These are two very different positions taken by the school, and the Circle also presents a very different starting point for environmental studies. The affirmation of Indigenous sovereignty affirms the interwoven existence of Indigenous peoples and Country, known as relationality8,9 or relational accountability.8 As Indigenous people articulate globally, their law, knowledge, and culture arise from Country. 10 This is in stark contrast to the separation of the environment from society for its study and understanding that dominates environmental studies. Efforts to support ontological pluralism, and thus respect Indigenous authority, 11 are challenged by the pervasiveness of this separation thinking. This challenge is magnified by the colonial assertion of presumed universal ontological supremacy: that it is the environmental authority for this assumed separate environment. 12
WALANG WALANG (ROCKS/WHAT WE ARE DOING)
The Circle—a new research and learning institutional presence
The Circle was established as a place for Indigenous participants to be comfortable in some aspect of the physical and intellectual milieu of the academy. As it has gone on, the Circle has created opportunities for Indigenous participants to exercise their priorities and values as Indigenous people. For example, a custodian Circle has been established within the Circle, comprised of participants who identify as Indigenous, whether they are Indigenous to Australia or another continent. The custodian Circle ensures Circle outputs and activities reflect Indigenous ways. For example, reviewing and approving guidelines for acknowledging country, an Indigenous diplomatic practice, which is now a standard protocol for public events. Similarly, the Circle developed a working on Country protocol, which provides thorough practices for environmental research, and this was read and approved by the custodian Circle before circulation.

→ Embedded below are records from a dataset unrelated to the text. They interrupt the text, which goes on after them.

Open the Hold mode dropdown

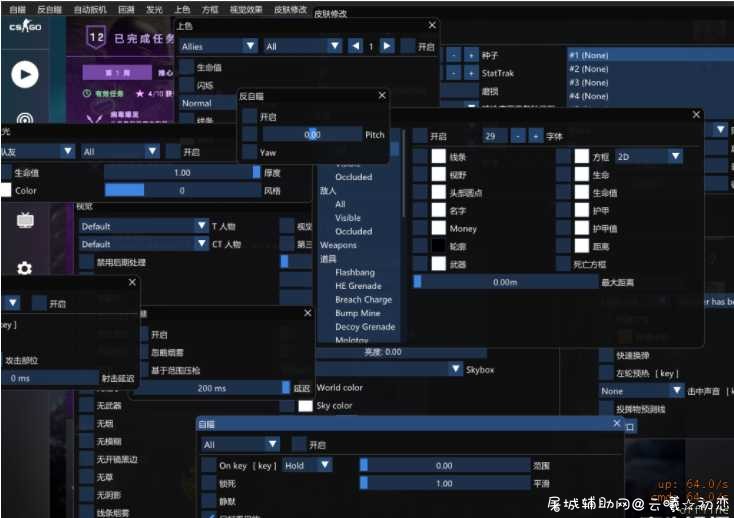coord(307,466)
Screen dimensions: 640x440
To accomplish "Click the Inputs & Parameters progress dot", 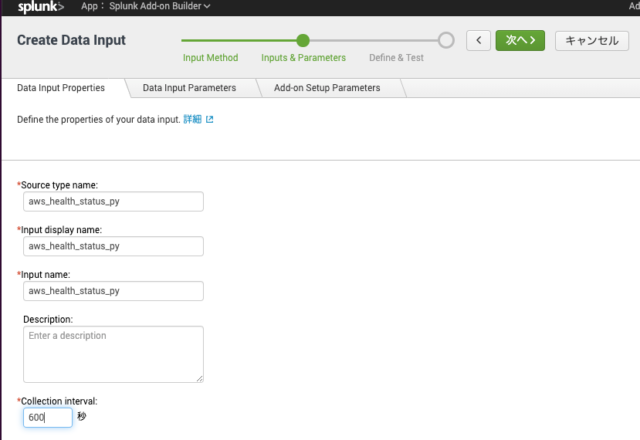I will [303, 40].
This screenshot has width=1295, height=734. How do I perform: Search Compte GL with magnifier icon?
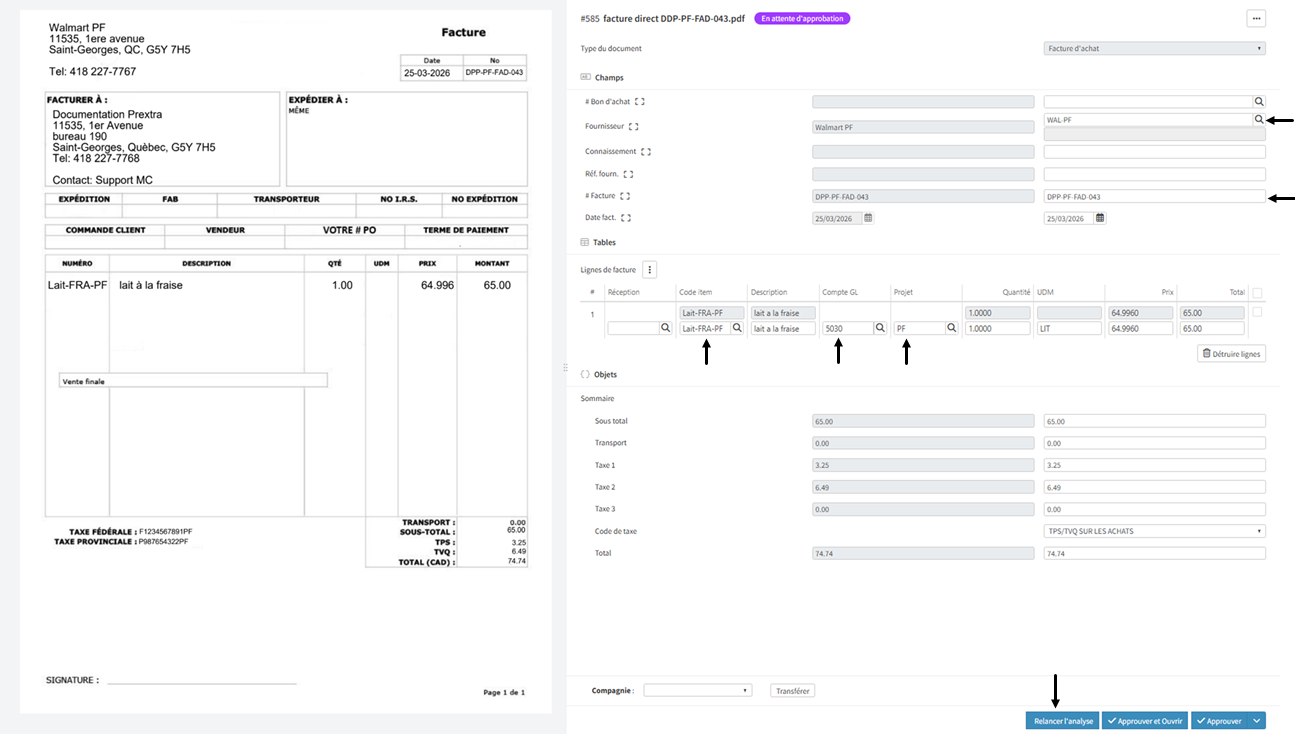[x=880, y=328]
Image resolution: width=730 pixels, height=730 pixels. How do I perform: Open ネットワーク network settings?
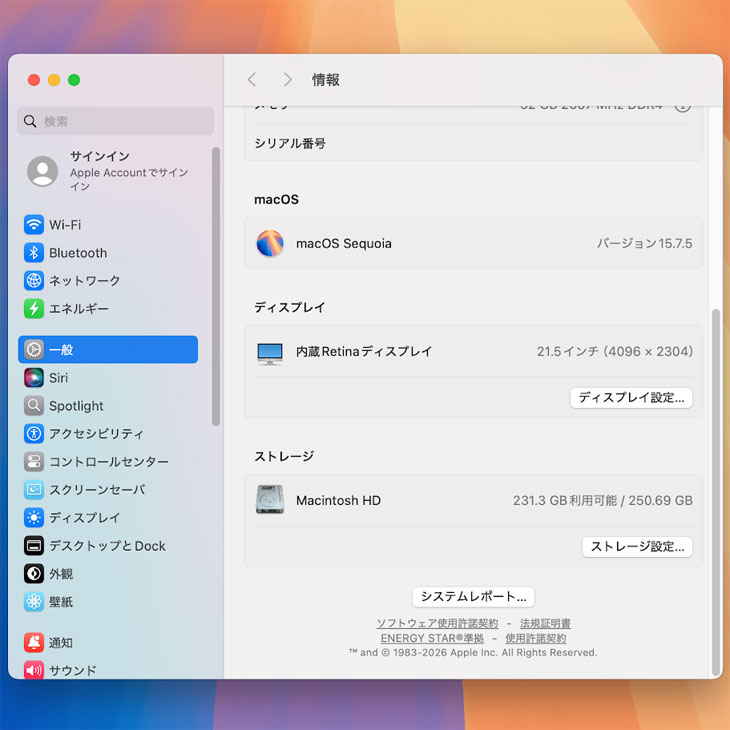(x=84, y=281)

The Circle was also established to build non-Indigenous capacity. Before Circle participation, non-Indigenous scholars particularly had rarely considered how their work could benefit from taking Indigenous intellectual or research approaches seriously. Participating in the Circle has given researchers ideas and information to consider how they could decolonize their research and teaching practices in a nonjudgemental, approachable space. These ideas can be as simple as properly seeking permission from the relevant Indigenous people to conduct research, or extending to understanding more complex ideas such as Country, what it means to work on Country or how to work with Indigenous peoples and their knowledge systems.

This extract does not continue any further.